> **SOURCE PASSAGE**:

######

I'd love to hear your thoughts on this... and even experiences if you have them... When do you think too far is too far in situations like this?

Quote:
What price would you put on the smile of a child? How much would you pay for the pitter-patter of little feet? What about the singular sensation of a baby instinctively squeezing your finger or the exquisite pleasure of a newborn nuzzling sleepily into your neck — what are those warm fuzzies worth, exactly, in real cash dollars and cents?

Luckily, most folks never have to calculate the cost, because they conceive children the fun, free way. But couples who can’t, or anyone seeking to adopt a baby, will probably run into this barbaric math problem: How much are you willing to pay for a child?

Further complicating that question is race. No matter how fervently Americans vow that all men are created equal, the adoption industry seems to suggest otherwise. Many well-established, respected, licensed agencies openly charge significantly higher fees for white infants than for children of any other race, making African-American babies available at a fraction of the fees charged for the adoption of white babies.

Illinois’ largest infant-adoption agency, the Cradle, charges $9,200 to handle the placement of an African-American infant but $25,000 for the adoption of a white baby. Another prominent Illinois agency, Sunny Ridge Family Center, based in Wheaton, charges $7,250 for an African-American newborn and $19,750 for a white child.

American Adoptions, based in Overland Park, Kan., with licenses in five other states, has an online application form that requires prospective parents to choose either an “agency-assisted” adoption, for $12,000 to $19,000, or a “traditional” adoption, for $20,000 to $35,000. The “traditional” program is defined as “all non-African-American healthy newborns and infants,” while the cheaper program is for “African-American (or any race combined with African-American heritage) healthy newborns and infants.”

The Web site of Heaven Sent Adoption Services, based in Fulton, Mich., features Bible verses and pictures of Jesus along with a catalog of birth mothers looking for adoptive families. The fees vary by situation, but most of the African-American babies listed fall into the $6,500 to $14,000 range, with white babies listed at $15,000 to $27,000.

######

> **SOURCE MATERIAL**:
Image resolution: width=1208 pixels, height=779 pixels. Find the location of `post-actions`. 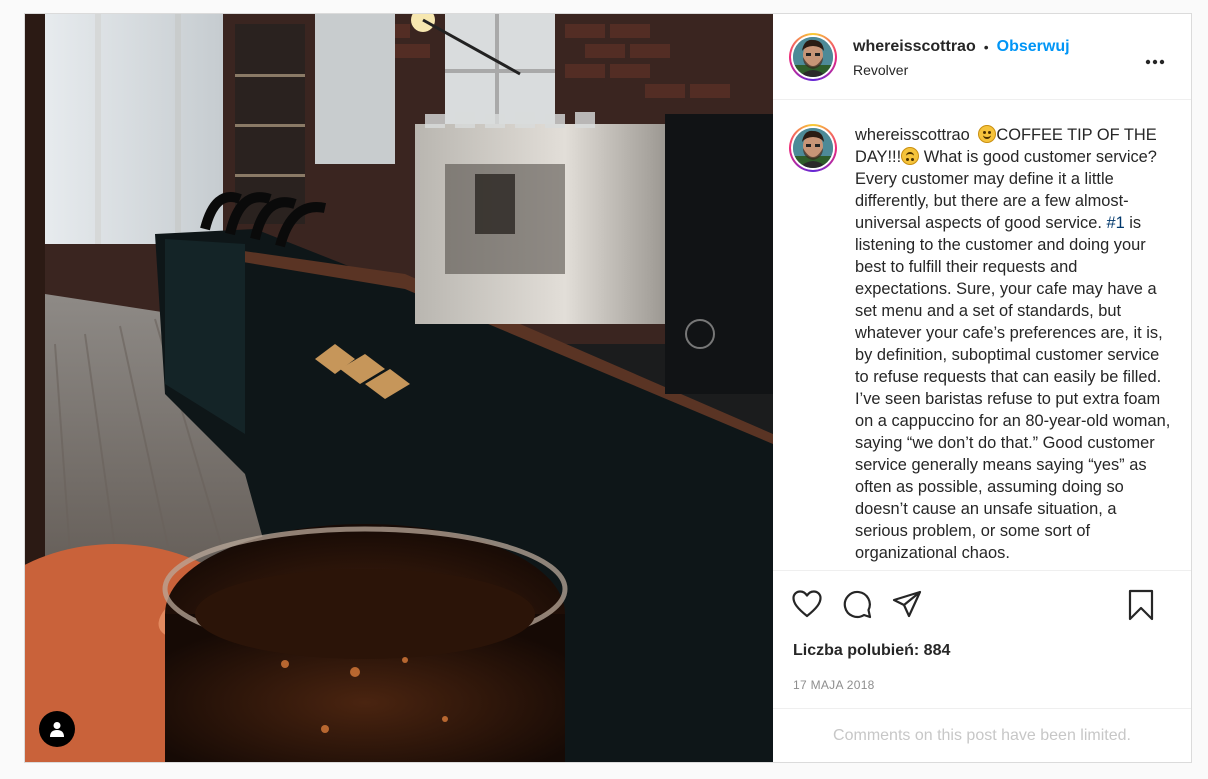

post-actions is located at coordinates (982, 603).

######

> **EXERCISES**:
**1.** In the adoption fees passage, what does the Cradle charge for the adoption of a white baby?
**2.** In the adoption fees passage, replace "Bible verses" with "scripture passages" and write out the part from "The Web site" to "at $15,000 to $27,000." with that change.
**3.** Carry the adoption fees passage further, picking up right after its final sentence.

> **TASK-BY-TASK RESULTS**:
**1.** $25,000

**2.**
The Web site of Heaven Sent Adoption Services, based in Fulton, Mich., features scripture passages and pictures of Jesus along with a catalog of birth mothers looking for adoptive families. The fees vary by situation, but most of the African-American babies listed fall into the $6,500 to $14,000 range, with white babies listed at $15,000 to $27,000.

**3.**
Because agencies aren’t required to publish their fee structures, it’s hard to know how many agencies factor race into their fees. But anecdotal evidence shows that it’s common and accepted practice.

“It just bothered me and bothered me,” she says. “It seemed to me that these children were considered blue-light specials, and I just couldn’t stand that. I just thought it was so denigrating.”

Still, she understands why other agencies think a discount is necessary: “It’s just hard to find couples who will accept African-American children,” she says. The new laws also affected private adoption agencies, and suddenly little brown babies found themselves competing against blue-eyed blonds in the adoption market.

Most agencies explain their fees as the cost of services — overhead, keeping the lights on, paying staff. But the only real constraint on what they charge is what the market will bear.

Linda Mur, who worked at a nonprofit Pennsylvania adoption agency for a year, says that adoptive families were shown tables itemizing all fees, but that the tolls were necessarily related to costs.

“It was broken out in a way that made it look fee-based, but it was way more arbitrary than they made it sound,” she says.

Compare this credit to the fees charged for minority babies — $9,200 at the Cradle, $7,500 at Sunny Ridge. Thanks to the tax credit, these little brown bundles of joy come with full rebates.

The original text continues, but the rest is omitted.